I wish to input instance segmentation masks into CellProfiler (4.0.7) to measure and export some features. I’m using the “select image type as objects” option in the NamesAndTypes module to obtain the objects from the masks. In the exported measurements using ExportToSpreadsheet, I figured that the ObjectNumber field corresponds to the increasing order of pixel values in the input mask.

For one particular mask in my dataset, there are 2 objects with NaN features at the end in the exported csv. The mask image contains 136 objects with pixel labels 1, 2, …, 138 (except 98 and 108). It seems cellprofiler created 2 “empty” objects in their place. Moreover, the Location_Center_X and Location_Center_Y features for ObjectNumber corresponding to the missing pixel values (98 and 108) are NaN and the “empty” objects seem to have these values instead! I tried to recreate this issue with a dummy example (labels 1, 2, 3 and 5). However, I did not get any NaN object corresponding to the missing pixel label (4) in this case.

Is this a bug and/or is there an issue with my mask image that I am missing?

nuclei_features.zip (54.6 KB)

So it looks to me like what’s happening is that for everything but the ObjectNumber, FeretDiameters, Radius, and Location_Centers, your objects are being renumbered to 1-136 (instead of 1-138), but due to some legacy code, those are not. So you end up with those columns being 0s or NaNs in the rows for the labels that are missing, and then all the measurements in those categories after are off by one-per-missing-label-so-far after. So those columns for rows 99-107 are off by 1, and 108-end are off by 2, and the final two rows of measurements are there at the end. I’ve checked that this is still also an issue in 4.1.3.

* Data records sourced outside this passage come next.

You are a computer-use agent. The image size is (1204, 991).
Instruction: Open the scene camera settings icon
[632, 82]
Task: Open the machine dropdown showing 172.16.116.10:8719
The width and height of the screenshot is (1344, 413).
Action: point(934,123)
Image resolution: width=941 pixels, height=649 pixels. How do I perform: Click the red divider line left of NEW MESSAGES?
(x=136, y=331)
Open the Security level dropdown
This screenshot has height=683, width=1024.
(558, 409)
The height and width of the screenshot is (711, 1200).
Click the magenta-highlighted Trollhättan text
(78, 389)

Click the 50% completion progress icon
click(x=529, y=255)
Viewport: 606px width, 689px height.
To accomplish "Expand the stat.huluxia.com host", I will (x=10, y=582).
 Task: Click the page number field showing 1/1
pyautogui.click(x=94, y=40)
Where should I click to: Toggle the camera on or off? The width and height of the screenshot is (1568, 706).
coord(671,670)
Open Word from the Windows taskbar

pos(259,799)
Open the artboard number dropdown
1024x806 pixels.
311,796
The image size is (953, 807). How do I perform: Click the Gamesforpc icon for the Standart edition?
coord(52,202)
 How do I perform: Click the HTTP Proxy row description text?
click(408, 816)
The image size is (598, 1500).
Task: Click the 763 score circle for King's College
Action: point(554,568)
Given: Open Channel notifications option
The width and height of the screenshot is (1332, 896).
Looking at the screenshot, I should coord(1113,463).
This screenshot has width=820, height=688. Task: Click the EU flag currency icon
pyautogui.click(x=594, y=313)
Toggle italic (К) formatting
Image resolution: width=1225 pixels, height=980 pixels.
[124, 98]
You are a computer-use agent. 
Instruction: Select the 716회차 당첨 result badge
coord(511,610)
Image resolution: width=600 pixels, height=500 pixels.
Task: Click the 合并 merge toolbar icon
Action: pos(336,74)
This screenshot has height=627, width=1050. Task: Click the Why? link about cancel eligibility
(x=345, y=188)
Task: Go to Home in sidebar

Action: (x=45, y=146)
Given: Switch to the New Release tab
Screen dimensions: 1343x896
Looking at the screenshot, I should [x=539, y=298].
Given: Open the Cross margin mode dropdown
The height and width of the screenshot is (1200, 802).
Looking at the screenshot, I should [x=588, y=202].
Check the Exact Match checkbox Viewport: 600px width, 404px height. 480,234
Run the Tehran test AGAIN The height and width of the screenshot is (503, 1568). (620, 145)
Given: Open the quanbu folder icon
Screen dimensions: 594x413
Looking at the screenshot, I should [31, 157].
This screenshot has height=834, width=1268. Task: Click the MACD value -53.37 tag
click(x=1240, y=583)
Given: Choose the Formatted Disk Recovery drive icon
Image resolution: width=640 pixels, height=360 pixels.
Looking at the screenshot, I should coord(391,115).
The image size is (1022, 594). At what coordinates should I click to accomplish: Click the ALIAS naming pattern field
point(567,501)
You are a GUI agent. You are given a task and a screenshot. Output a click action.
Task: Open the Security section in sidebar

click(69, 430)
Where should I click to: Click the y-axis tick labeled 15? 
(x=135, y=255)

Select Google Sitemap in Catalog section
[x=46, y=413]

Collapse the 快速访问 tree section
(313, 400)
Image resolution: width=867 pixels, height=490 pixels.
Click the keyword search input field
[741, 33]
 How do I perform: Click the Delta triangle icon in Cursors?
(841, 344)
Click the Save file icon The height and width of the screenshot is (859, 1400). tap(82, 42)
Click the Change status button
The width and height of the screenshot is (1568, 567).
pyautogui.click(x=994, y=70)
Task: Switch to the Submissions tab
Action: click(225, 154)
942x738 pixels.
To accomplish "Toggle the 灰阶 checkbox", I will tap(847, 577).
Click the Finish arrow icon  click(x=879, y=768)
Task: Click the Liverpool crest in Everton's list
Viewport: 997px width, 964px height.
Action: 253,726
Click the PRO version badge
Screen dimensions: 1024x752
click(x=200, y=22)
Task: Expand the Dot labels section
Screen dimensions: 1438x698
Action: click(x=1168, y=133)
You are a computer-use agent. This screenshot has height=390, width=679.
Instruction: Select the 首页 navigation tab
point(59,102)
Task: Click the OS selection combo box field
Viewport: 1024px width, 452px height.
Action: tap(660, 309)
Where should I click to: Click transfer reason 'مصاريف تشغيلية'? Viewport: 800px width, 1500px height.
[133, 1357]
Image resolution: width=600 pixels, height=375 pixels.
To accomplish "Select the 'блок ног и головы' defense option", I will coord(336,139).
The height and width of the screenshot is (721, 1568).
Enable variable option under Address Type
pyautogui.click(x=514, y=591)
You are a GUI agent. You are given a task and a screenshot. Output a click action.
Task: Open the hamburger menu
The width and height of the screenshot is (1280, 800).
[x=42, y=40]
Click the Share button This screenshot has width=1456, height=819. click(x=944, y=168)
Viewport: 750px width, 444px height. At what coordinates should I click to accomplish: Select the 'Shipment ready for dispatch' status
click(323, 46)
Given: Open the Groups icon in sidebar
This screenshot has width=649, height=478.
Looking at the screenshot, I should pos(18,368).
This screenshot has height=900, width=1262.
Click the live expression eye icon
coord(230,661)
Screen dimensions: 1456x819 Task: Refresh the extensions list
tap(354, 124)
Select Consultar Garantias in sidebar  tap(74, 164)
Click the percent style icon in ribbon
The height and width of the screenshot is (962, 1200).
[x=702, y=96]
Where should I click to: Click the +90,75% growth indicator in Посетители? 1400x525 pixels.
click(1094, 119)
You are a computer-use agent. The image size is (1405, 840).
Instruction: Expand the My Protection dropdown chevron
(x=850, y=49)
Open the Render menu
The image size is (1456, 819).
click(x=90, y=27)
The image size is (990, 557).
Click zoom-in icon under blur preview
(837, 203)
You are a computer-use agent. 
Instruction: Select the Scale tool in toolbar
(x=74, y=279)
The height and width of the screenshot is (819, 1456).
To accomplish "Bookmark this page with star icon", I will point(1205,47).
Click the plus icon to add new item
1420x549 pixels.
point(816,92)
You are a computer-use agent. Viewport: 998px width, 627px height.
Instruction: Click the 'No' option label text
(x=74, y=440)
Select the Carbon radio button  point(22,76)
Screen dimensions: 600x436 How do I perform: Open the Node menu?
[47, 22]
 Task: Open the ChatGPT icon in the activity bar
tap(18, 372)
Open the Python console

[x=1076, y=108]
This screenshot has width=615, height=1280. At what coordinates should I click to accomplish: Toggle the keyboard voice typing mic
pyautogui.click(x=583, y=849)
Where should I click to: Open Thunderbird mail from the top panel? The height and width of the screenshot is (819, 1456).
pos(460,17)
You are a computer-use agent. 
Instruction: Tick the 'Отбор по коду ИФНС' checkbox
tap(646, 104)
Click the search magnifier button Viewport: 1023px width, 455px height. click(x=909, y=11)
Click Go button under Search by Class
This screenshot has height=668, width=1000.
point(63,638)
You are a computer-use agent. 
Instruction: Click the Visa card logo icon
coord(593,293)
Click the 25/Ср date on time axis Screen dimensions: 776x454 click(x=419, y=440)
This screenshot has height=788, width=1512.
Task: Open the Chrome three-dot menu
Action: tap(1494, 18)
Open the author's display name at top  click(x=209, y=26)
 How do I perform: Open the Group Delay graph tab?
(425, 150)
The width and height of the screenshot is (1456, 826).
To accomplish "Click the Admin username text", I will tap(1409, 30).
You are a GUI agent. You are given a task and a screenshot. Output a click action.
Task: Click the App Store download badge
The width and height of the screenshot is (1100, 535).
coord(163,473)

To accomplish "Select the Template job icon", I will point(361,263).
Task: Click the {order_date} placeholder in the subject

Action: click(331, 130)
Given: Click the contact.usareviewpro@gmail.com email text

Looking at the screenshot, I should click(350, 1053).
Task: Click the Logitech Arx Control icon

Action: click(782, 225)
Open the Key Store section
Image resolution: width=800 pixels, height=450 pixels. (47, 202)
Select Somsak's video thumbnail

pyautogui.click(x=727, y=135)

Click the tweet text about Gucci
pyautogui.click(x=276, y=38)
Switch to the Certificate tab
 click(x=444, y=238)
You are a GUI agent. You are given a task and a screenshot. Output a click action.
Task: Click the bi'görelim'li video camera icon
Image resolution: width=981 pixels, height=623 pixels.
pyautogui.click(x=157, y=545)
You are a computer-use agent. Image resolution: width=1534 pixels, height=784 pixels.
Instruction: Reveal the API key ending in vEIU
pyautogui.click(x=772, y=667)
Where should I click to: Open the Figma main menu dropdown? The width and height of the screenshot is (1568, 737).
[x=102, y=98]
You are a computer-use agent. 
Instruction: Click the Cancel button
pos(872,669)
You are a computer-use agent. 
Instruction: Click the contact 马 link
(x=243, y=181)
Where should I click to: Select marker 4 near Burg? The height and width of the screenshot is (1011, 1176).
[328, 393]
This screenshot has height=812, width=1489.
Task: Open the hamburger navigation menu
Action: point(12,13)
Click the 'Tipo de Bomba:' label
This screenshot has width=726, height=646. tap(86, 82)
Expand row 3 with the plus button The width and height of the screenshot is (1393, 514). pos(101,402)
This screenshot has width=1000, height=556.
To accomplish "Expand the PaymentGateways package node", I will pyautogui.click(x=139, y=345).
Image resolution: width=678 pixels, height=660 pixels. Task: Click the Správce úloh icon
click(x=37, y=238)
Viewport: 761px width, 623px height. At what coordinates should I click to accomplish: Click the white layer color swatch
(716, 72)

CellProfiler used to allow you to have object labels missing, but it now no longer does, which is why we didn’t catch this before. I’ll open a bug report today and we can see how efficient is to adjust these before 4.2, and we are working towards no longer using that same legacy code in CellProfiler 5, but in the meantime it would be best to not have missing labels if you can (ie relabel before moving to CellProfiler); otherwise, the columns in question can just be re-aligned after-the-fact as an absolute worst case scenario.

Thanks for letting us know!

Thanks for the explanation. So for now, I will relabel masks before moving to CellProfiler as you suggested.

Also, it seems that the AreaShape_Zernike and Intensity features are off too due to the legacy code. You might want to add this to the bug report.

Nuclei.csv (2.4 MB)

Great, the bug report was already in before I saw this, but thanks for letting us know!